Keywords: aortic stenosis, osteogenesis, radiation
INTRODUCTION
The use of radiation to treat malignancies of the chest and chest wall is associated with increased rates of cardiac disease, including valvular disease. The majority of these valvular defects involve the aortic and mitral valves (1–3). Within 20 years following mantle radiation, as many as 16% of patients will develop calcific aortic stenosis; this is at least three times the incidence found in the general population (4). This is particularly significant because many patients that undergo chest radiation therapy are young adults, leading to the development of aortic stenosis at a younger age than commonly seen. In fact, among patients with aortic stenosis, those with a prior history of mantle irradiation develop aortic stenosis at an age that is approximately 20 years younger than those patients with no prior irradiation (2, 5). Furthermore, following chest radiation therapy, the risks of cardiac surgical operations, including aortic valve replacement, are significantly increased (6, 7, 8).
The mechanisms of radiation-induced aortic stenosis are unknown. However, in other tissues radiation has been shown to be inflammatory. The principal cell type found in the human aortic valve, the aortic valve interstitial cell (AVIC), has been implicated in the pathogenesis of calcific aortic stenosis. When stimulated by pro-inflammatory stimuli, isolated human AVICs have been shown to undergo a change in phenotype from that of a myofibroblast to that of an osteoblast-like cell (9, 10). This osteogenic phenotype is characterized by the production of osteogenic factors such as bone morphogenetic protein-2 (BMP-2, a protein necessary for bone formation), osteopontin (OPN, an important bone remodeling protein), alkaline phosphatase (ALP, an enzyme important for bone mineralization), and the transcription factor Runx2, which is necessary for bone formation.
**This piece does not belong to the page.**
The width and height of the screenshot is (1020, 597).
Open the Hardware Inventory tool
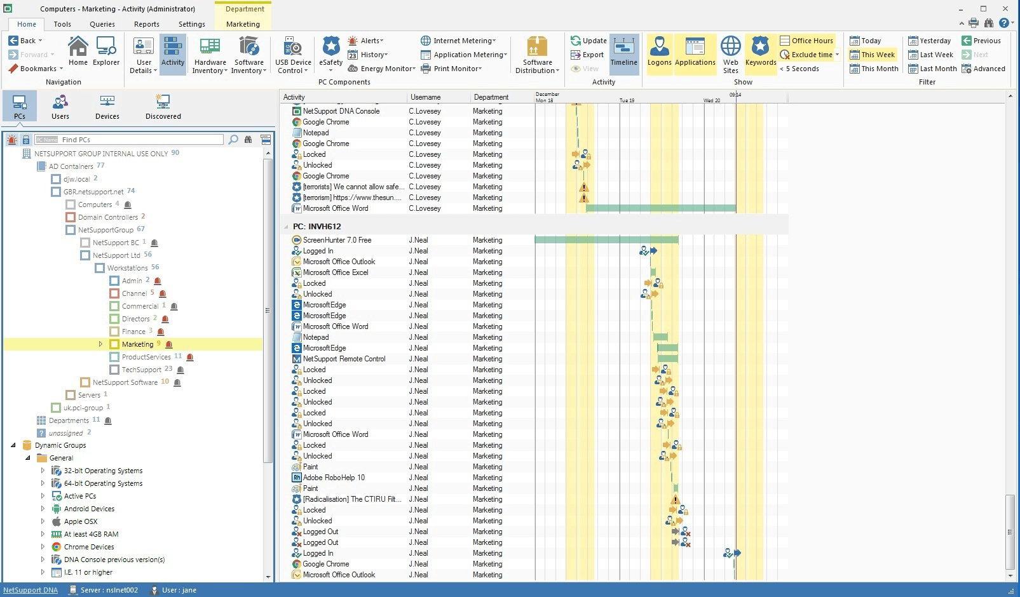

Given the recognized pro-inflammatory actions of radiation, we hypothesized that radiation-induced aortic stenosis derives from the induction of an osteogenic phenotype in human AVICs. The purpose of this study was to determine the effect of irradiation on the production of BMP-2, OPN, ALP and Runx2 in isolated human AVICs. The results of this study demonstrate that radiation induces an osteogenic phenotype in the human AVICs.
MATERIAL AND METHODS
This study was approved by the Colorado Multiple Institutional Review Board of the University of Colorado School of Medicine. All patients provided written informed consent.
Chemicals and Reagents
Medium 199 was purchased from Lonza (Walkersville, MD). Rabbit polyclonal antibody against human BMP-2 was purchased from Prosci (Poway, CA) and rabbit poly clonal antibody against ICAM-1 was purchased from AbD Serotec (Raleigh, NC). Protein assay reagents and chemiluminescent substrate (ECL) were purchased from Thermo Scientific (Rockford, IL). 4–20% gradient polyacrylamide ready gels, nitrocellulose membranes and 2X Laemmli sample buffer were purchased from Bio-Rad (Hercules, CA). All other chemicals were purchased from Sigma Chemical Co. (St. Louis, MO).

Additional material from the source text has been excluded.